Earth and Climate Speak: MLK & the Fierce Urgency of Now

{By Reverend Oscar Tillman and Rabbi Arthur Waskow. This essay  appeared on Memorial Day, May 26, 2014, in the “Root” section of the Washington Post. Many thanks to Jacquie Patterson and other NAACP staff who facilitated its writing and placement. Reverend Tillman is a member of the NAACP National Board of Directors and chairs its National Black Church Leadership Initiative on Climate Justice. Rabbi Waskow is director of The Shalom Center and a member of the steering committee of Interfaith Moral Action on Climate.]

Fifty years ago in Washington DC, Dr. Martin Luther King, Jr. spoke about race in America and implored justice to “roll down like a mighty stream”. Five years later he said he was “standing on the mountaintop, looking into the Promised Land” just hours before his untimely death.
 
If Dr. King were alive today, he would perhaps have a more direct message about the mighty streams and soaring mountaintops of this country that he invoked to inspire awe and encourage collective action. Our American geography – our soaring mountaintops, our mighty streams, our “amber waves of grain, our purple mountain majesties above the fruited plain” are in grave danger. So are the communities that rely on them.
 
Our cornfields are parched from years of drought and then drowned in monsoon rains. The seagulls, fish, and fisherfolk of an entire region are smeared with oil. Our coastlines are drenched and even our subways flooded.  Our mountaintops are destroyed for the sake of the coal that lies beneath them. Our public lands are threatened by hydrofracturing that endangers our drinking water and that has by deliberate legal loopholes been exempted from independent scrutiny.  

What effects do these disasters have on human communities? Our small towns are despoiled and homes destroyed by breaks in oil pipelines that warn against the even more destructive Tar Sands Pipeline. Low-income neighborhoods become the politically easy place to put coal-burning plants, and their smoke turns the children of the poor into epidemics of asthma.  In Bangla Desh, millions of the poor who live bare inches above sea level will see their whole country flooded as the oceans rise. New York City is already planning to spend billions in bulwarks against the ocean that could have been invested in decent public schools with inspiring teachers. When the cornfields of America are withered by drought, the price of food rises here and around the world. Everyone suffers, but of course the poor and the hungry become the starving and the desperate.  In Africa, global scorching turns fertile lands  into deserts, and the desperate search for food fuels ethnic wars and genocide.
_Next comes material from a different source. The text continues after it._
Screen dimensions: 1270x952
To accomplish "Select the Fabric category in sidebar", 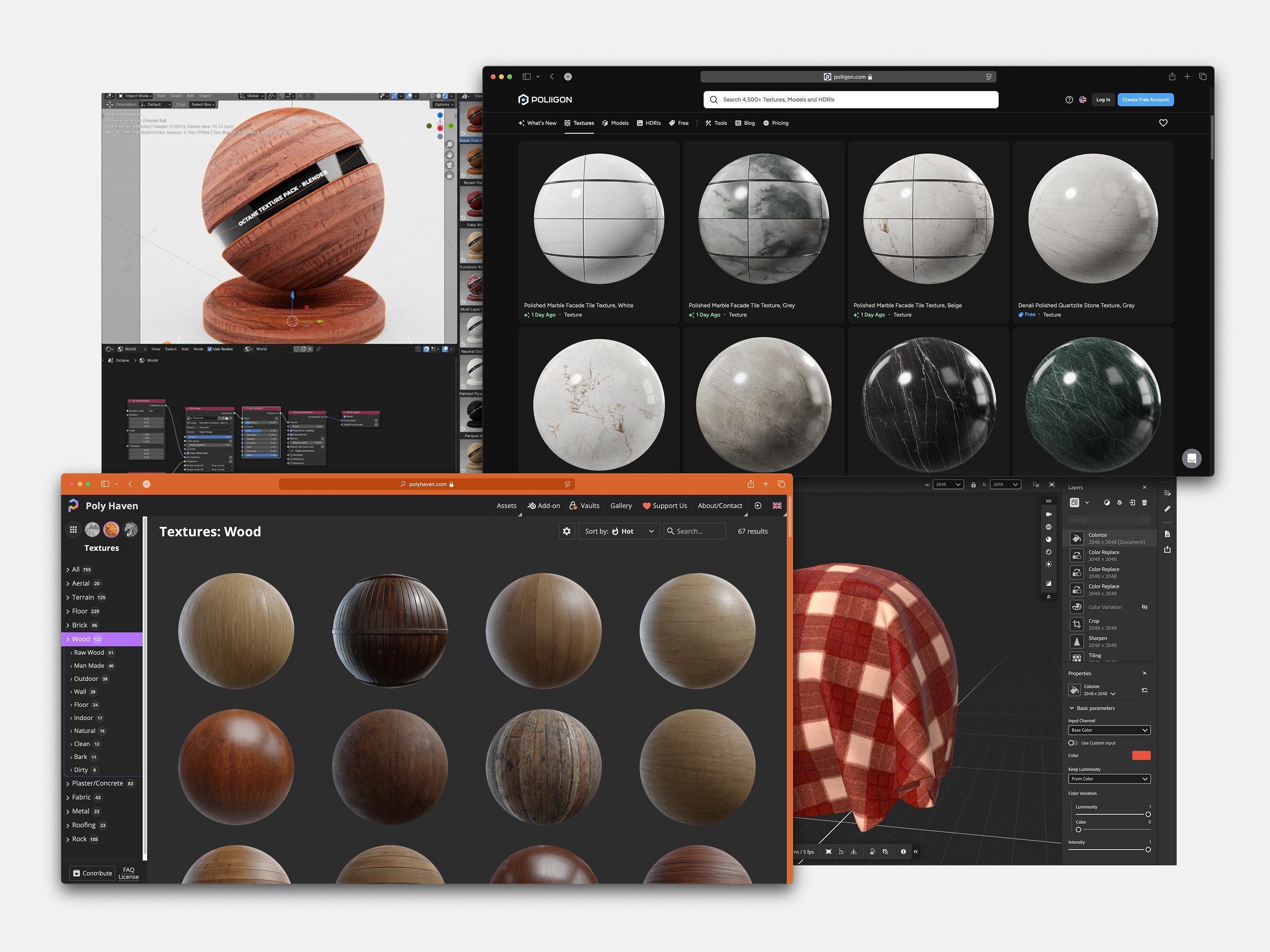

On April 4, 1967, exactly a year before he was killed, Dr. King named “materialism” as one of the deadly triplets afflicting America: “We must rapidly begin the shift from a ‘thing-oriented’ society to a ‘person-oriented’ society. When machines and computers, profit motives and property rights are considered more important than people, the giant triplets of racism, materialism, and militarism are incapable of being conquered.”

At that point, he did not yet know how deadly to all of Earth materialist greed would become—the materialist greed of giant corporations selling fossil fuels the way a cabal of drug lords would sell their deadly drugs. And, like other drug lords, using their wealth and power to try to prevent the urgently-needed shift to wind, solar, and truly clean sources of energy.

Half a century ago, it was the murder of civil rights workers, deaths in Vietnam, the suffering of garbage workers in Memphis — as well as the Dream of racial justice — that called Dr. King into action. Today it is the climate crisis that has come upon us, — bringing famines, floods, fires, asthma,  and devastations on whole nations  — and the Dream of a shared and sustainable abundance that must call us into action, walking the path he walked.

In that same speech one year before his death, Dr. King said, “We are confronted with the fierce urgency of now.  Over the bleached bones and jumbled residue of numerous civilizations are written the pathetic words: ‘Too late.’”

Today we must indeed cry out with the fierce urgency of Now. Now is the time for the fierce urgency of our convictions, for us to break our silence on all these disasters. Now is the time to raise our voices for our Dreams  — the ones we understood fifty years ago, and the ones we are discovering today.